**Task statement**
Set out the lines below as a numbered list, skipping any blank lines and leaving out the pictures.

Records:
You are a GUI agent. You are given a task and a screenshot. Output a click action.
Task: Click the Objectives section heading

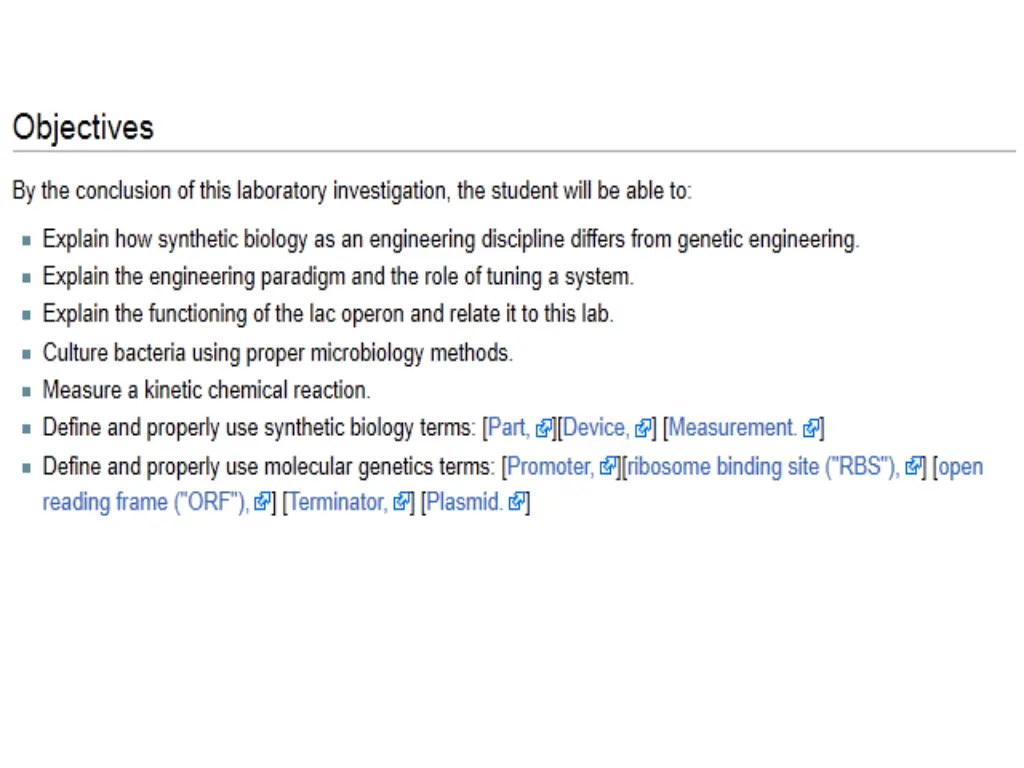coord(83,127)
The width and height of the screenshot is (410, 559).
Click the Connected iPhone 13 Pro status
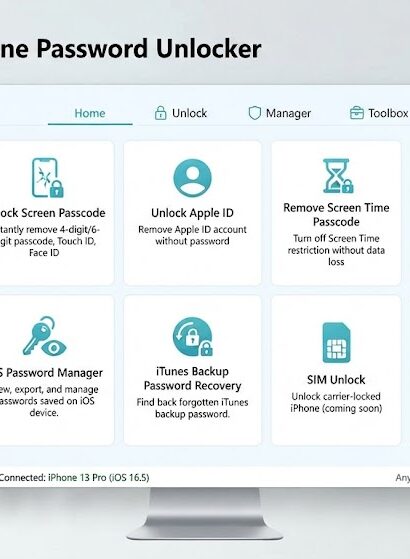[x=74, y=478]
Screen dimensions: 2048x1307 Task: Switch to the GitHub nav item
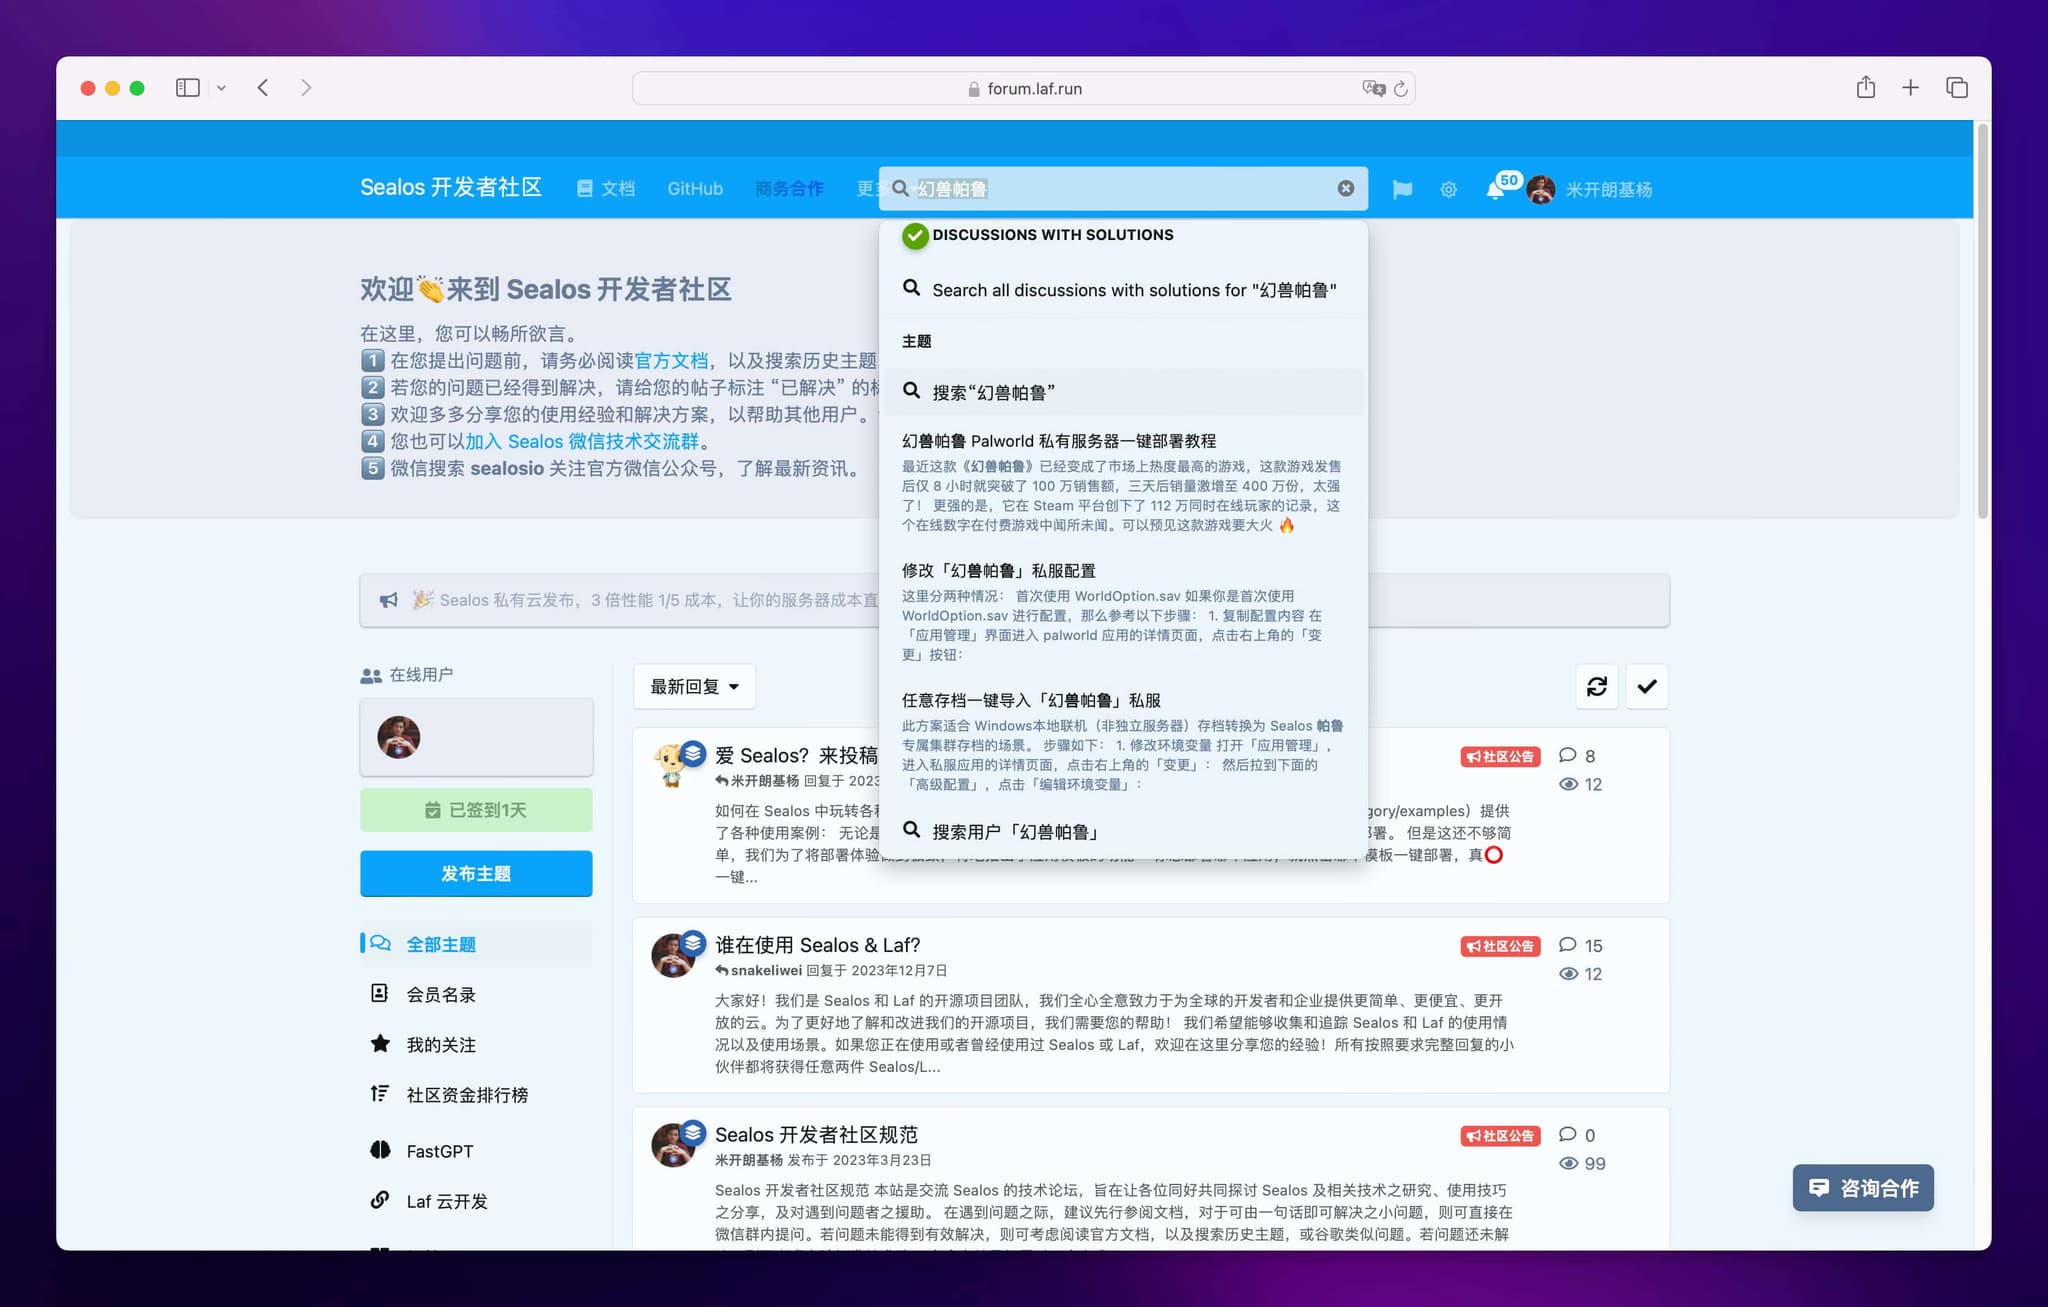point(694,188)
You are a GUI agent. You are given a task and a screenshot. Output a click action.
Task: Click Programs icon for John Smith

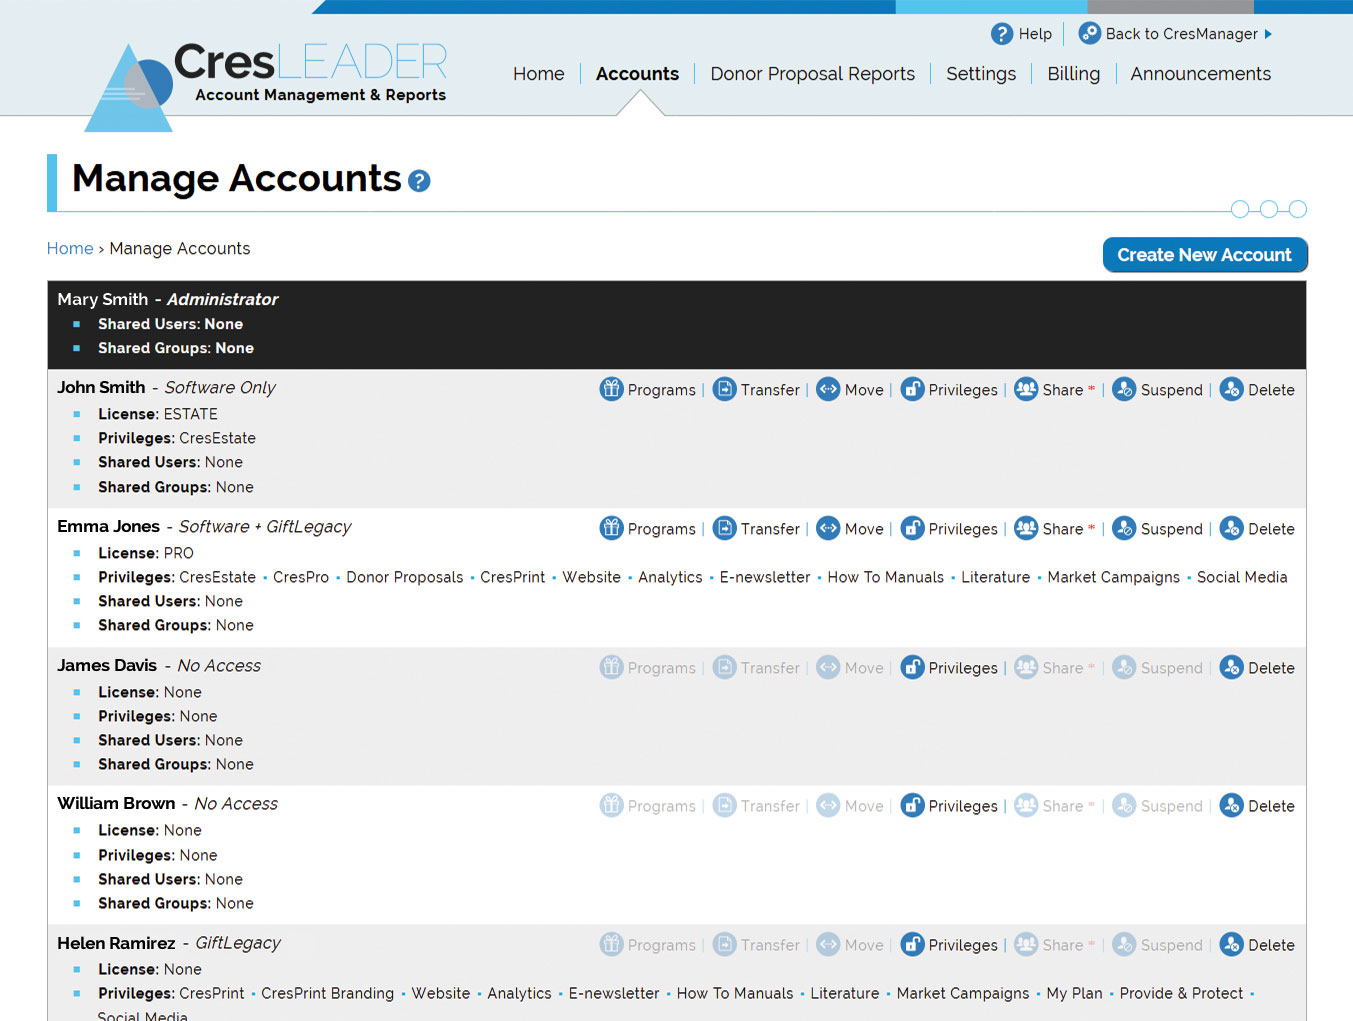[611, 389]
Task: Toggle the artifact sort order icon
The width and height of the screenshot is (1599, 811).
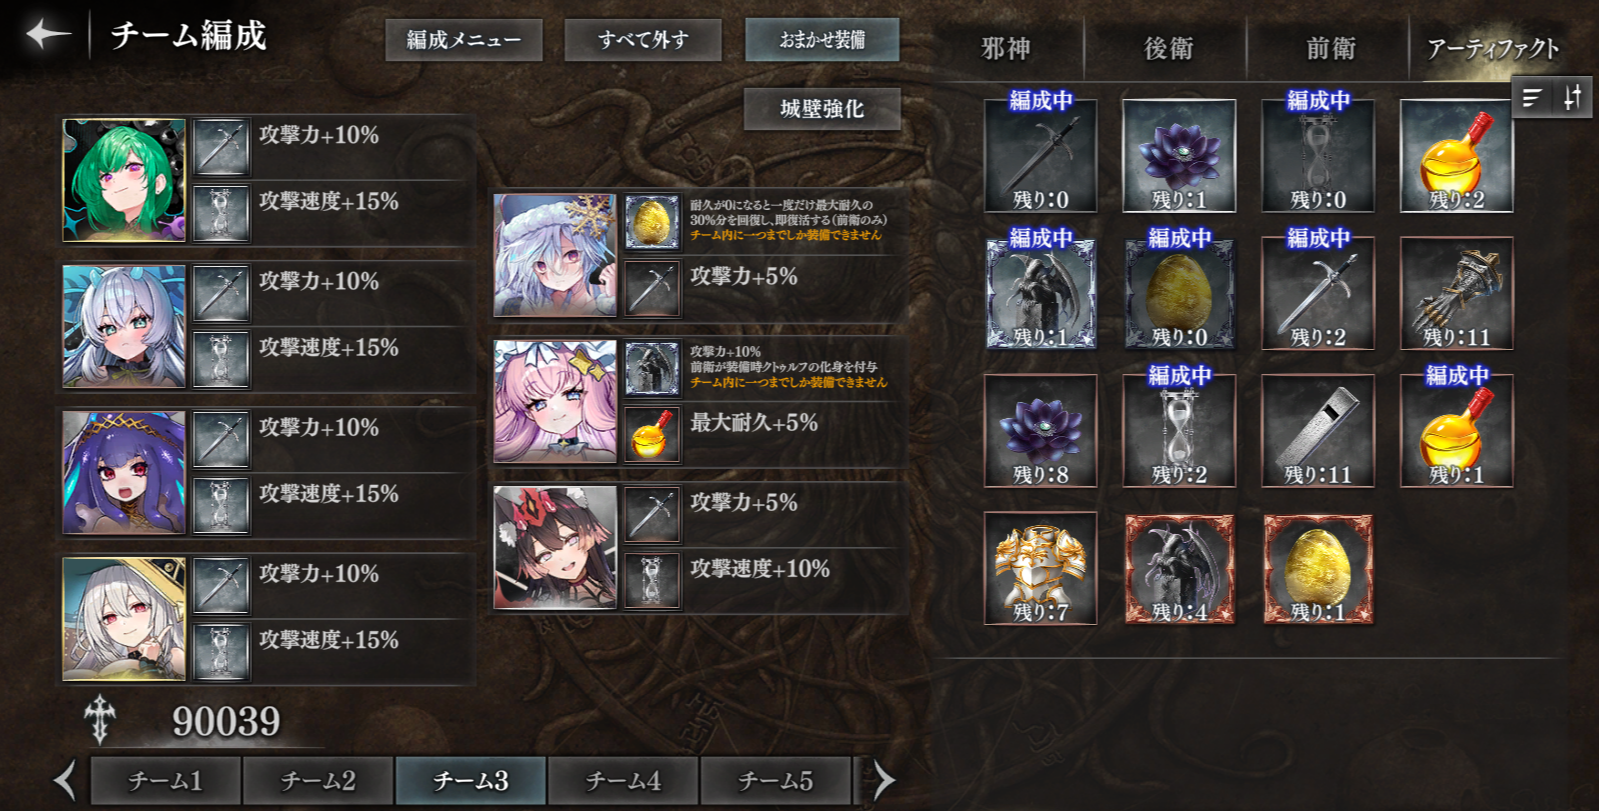Action: pyautogui.click(x=1572, y=98)
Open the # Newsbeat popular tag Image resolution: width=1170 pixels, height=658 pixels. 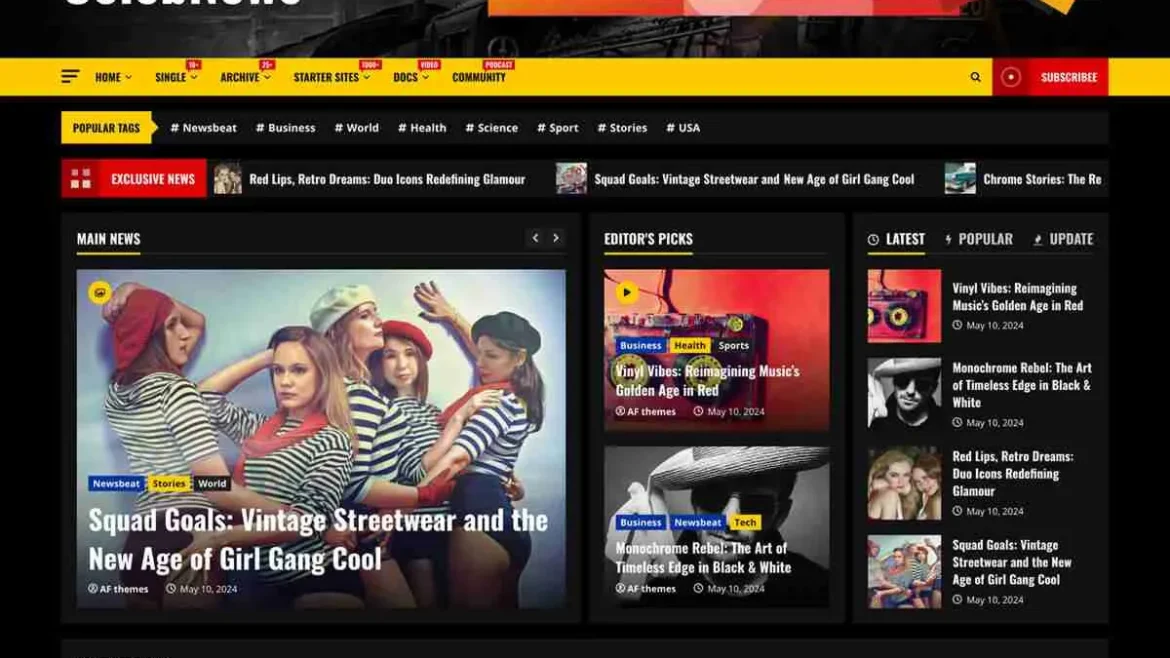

**Task answer**
1. You are a GUI agent. You are given a task and a screenshot. Output a click action.
2. Task: Click the Objectives section heading
3. coord(83,127)
4. The width and height of the screenshot is (410, 559).
5. Click the Connected iPhone 13 Pro status
6. [x=74, y=478]
7. Screen dimensions: 2048x1307 Task: Switch to the GitHub nav item
8. point(694,188)
9. You are a GUI agent. You are given a task and a screenshot. Output a click action.
10. Task: Click Programs icon for John Smith
11. [611, 389]
12. Task: Toggle the artifact sort order icon
13. The width and height of the screenshot is (1599, 811).
14. Action: pyautogui.click(x=1572, y=98)
15. Open the # Newsbeat popular tag Image resolution: width=1170 pixels, height=658 pixels. 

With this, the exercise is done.